Thoughts comments prayers please
I,all pull plugs after work tomorrow d see if they are wet ?
I poured water into water bottle and I heard a loud pop (oh %&$*) coolant was leaking from a new lower radiator nose . I fixed that and refilled with coolant . She was hard to start . When she started lotfs of white smoke from exhaust .over flow was spraying water bubbles coming up in water bottle .spewing coolant out overflow. No heat in cab ...I cut her off ate dinner and went back out, hard to start once started pressure cap is popping off ? White smoke from dxhaust---
What is involved in a coolant seal repair? Stuck thermo stat??
Thoughts comments prayers please
I,all pull plugs after work tomorrow d see if they are wet ?
#2
You need to pressure test the cooling system. The stock gauge doesn't even move until 240F which is at the limit of what the engine can take. Replacing the seals requires an engine rebuild. You can also take an oil sample and have it tested for the presence of coolant or do a coolant hydrocarbon test.
Last edited by 9krpmrx8; 01-28-2015 at 09:42 PM.
#3
OP,
In all honesty it's not exactly easy to follow your chain of events.
From everything that i have gathered, you were losing coolant from somewhere and after your temp needle had jumped to far(many cases it's overheated before the needle moves).
You found the coolant leak was a lower Rad hose and have since fixed the issue. Well first off you need to bleed your coolant system of air and fill it properly. While your at it, i would pull the plugs and disconnect the ESS. Give it a few turns (crank the car) and see if coolant spews out of the plug holes, if so your seal has indeed failed.
If you have the ability you can pressure test the cooling system.
Even the slightest overheat can warp housings. Ask me how i know...
A coolant seal "repair" means your tearing the engine down.
Report back with your results.
Travis
In all honesty it's not exactly easy to follow your chain of events.
From everything that i have gathered, you were losing coolant from somewhere and after your temp needle had jumped to far(many cases it's overheated before the needle moves).
You found the coolant leak was a lower Rad hose and have since fixed the issue.

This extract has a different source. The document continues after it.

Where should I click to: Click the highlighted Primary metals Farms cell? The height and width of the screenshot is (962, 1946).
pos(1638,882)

Well first off you need to bleed your coolant system of air and fill it properly. While your at it, i would pull the plugs and disconnect the ESS. Give it a few turns (crank the car) and see if coolant spews out of the plug holes, if so your seal has indeed failed.
If you have the ability you can pressure test the cooling system.

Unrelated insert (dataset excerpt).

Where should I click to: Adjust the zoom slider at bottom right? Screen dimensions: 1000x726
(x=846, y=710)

Even the slightest overheat can warp housings. Ask me how i know...
A coolant seal "repair" means your tearing the engine down.
Report back with your results.
Travis
#5
Assuming that is the problem the only repair is to rebuild or replace the engine
As far as the OE gauge is concerned, on a dyno I've hit the high end of the needle range and not blown the coolant seals. So don't always take some of the forum folklore as concrete fact ...
As far as the OE gauge is concerned, on a dyno I've hit the high end of the needle range and not blown the coolant seals. So don't always take some of the forum folklore as concrete fact ...
#6
I pressure tested system to 15 lbs I thiink Mazda says 17 lb max ...it would not hold pressure . Lost about a lb per min . ?????? I have to take pressure test equipment back ,Ill pul plugs after I get back
#8
Yeah it doesn't take much to kill the coolant seals. Some people just get lucky and overheat without doing permanent damage. I saw one that melted the OMP lines it overheated do bad and the owner said that it "barely overheated".
#9
i did it by doing somthng very stupid ! The loud pop , Like a 22 shot going off when I put cold water into a hot engine . SO I have the stupid sign !! LOL Or God is keeping me out of a bad wreck !!
Time to look for Mazda reman short block !
Time to look for Mazda reman short block !
#12
update I pulled the leading plugs. . Turned her over water shot out of both rotors . I drained coolant out , put a couple onces of oil in each rotor ,turned her over to displace water. Its going be a few days before I can pull motor.
#14
I would suggest contacting Rob @ Pineapple racing, he built my engine and it was a great process and the engine has held up well even with the turbo. Whether you use him or not you may want to consider using his heavy duty coolant seals in your rebuild.